* START LISTED ENTRIES *

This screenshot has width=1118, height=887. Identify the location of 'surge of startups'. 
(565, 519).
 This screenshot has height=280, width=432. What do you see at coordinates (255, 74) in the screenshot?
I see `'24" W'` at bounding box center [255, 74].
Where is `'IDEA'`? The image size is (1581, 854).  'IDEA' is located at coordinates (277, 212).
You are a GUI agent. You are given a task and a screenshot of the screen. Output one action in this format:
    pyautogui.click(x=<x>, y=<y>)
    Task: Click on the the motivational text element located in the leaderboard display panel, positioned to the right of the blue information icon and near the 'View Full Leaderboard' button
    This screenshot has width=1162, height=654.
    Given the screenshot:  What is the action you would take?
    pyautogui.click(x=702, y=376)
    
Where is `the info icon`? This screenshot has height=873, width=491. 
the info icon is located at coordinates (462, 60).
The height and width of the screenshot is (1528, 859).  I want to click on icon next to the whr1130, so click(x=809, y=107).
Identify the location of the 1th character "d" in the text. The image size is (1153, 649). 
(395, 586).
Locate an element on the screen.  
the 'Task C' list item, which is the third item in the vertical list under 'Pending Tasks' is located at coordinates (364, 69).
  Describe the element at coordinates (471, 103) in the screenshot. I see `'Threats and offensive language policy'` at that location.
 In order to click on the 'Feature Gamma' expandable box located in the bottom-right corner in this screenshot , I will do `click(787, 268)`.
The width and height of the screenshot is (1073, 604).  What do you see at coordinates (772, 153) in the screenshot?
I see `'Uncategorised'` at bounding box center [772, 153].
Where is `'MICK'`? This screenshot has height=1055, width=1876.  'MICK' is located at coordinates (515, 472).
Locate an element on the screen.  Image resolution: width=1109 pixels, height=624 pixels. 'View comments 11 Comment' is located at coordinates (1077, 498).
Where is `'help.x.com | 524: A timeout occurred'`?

* END LISTED ENTRIES *

Convert every row above into a JSON list of strings with one string for each line, and omit any blank lines.

RESPONSE TO THE EXERCISE:
[
  "This screenshot has width=1118, height=887. Identify the location of 'surge of startups'. ",
  "(565, 519).",
  " This screenshot has height=280, width=432. What do you see at coordinates (255, 74) in the screenshot?",
  "I see `'24\" W'` at bounding box center [255, 74].",
  "Where is `'IDEA'`? The image size is (1581, 854).  'IDEA' is located at coordinates (277, 212).",
  "You are a GUI agent. You are given a task and a screenshot of the screen. Output one action in this format:",
  "    pyautogui.click(x=<x>, y=<y>)",
  "    Task: Click on the the motivational text element located in the leaderboard display panel, positioned to the right of the blue information icon and near the 'View Full Leaderboard' button",
  "    This screenshot has width=1162, height=654.",
  "    Given the screenshot:  What is the action you would take?",
  "    pyautogui.click(x=702, y=376)",
  "Where is `the info icon`? This screenshot has height=873, width=491. ",
  "the info icon is located at coordinates (462, 60).",
  "The height and width of the screenshot is (1528, 859).  I want to click on icon next to the whr1130, so click(x=809, y=107).",
  "Identify the location of the 1th character \"d\" in the text. The image size is (1153, 649). ",
  "(395, 586).",
  "Locate an element on the screen.  ",
  "the 'Task C' list item, which is the third item in the vertical list under 'Pending Tasks' is located at coordinates (364, 69).",
  "  Describe the element at coordinates (471, 103) in the screenshot. I see `'Threats and offensive language policy'` at that location.",
  " In order to click on the 'Feature Gamma' expandable box located in the bottom-right corner in this screenshot , I will do `click(787, 268)`.",
  "The width and height of the screenshot is (1073, 604).  What do you see at coordinates (772, 153) in the screenshot?",
  "I see `'Uncategorised'` at bounding box center [772, 153].",
  "Where is `'MICK'`? This screenshot has height=1055, width=1876.  'MICK' is located at coordinates (515, 472).",
  "Locate an element on the screen.  Image resolution: width=1109 pixels, height=624 pixels. 'View comments 11 Comment' is located at coordinates (1077, 498).",
  "Where is `'help.x.com | 524: A timeout occurred'`?"
]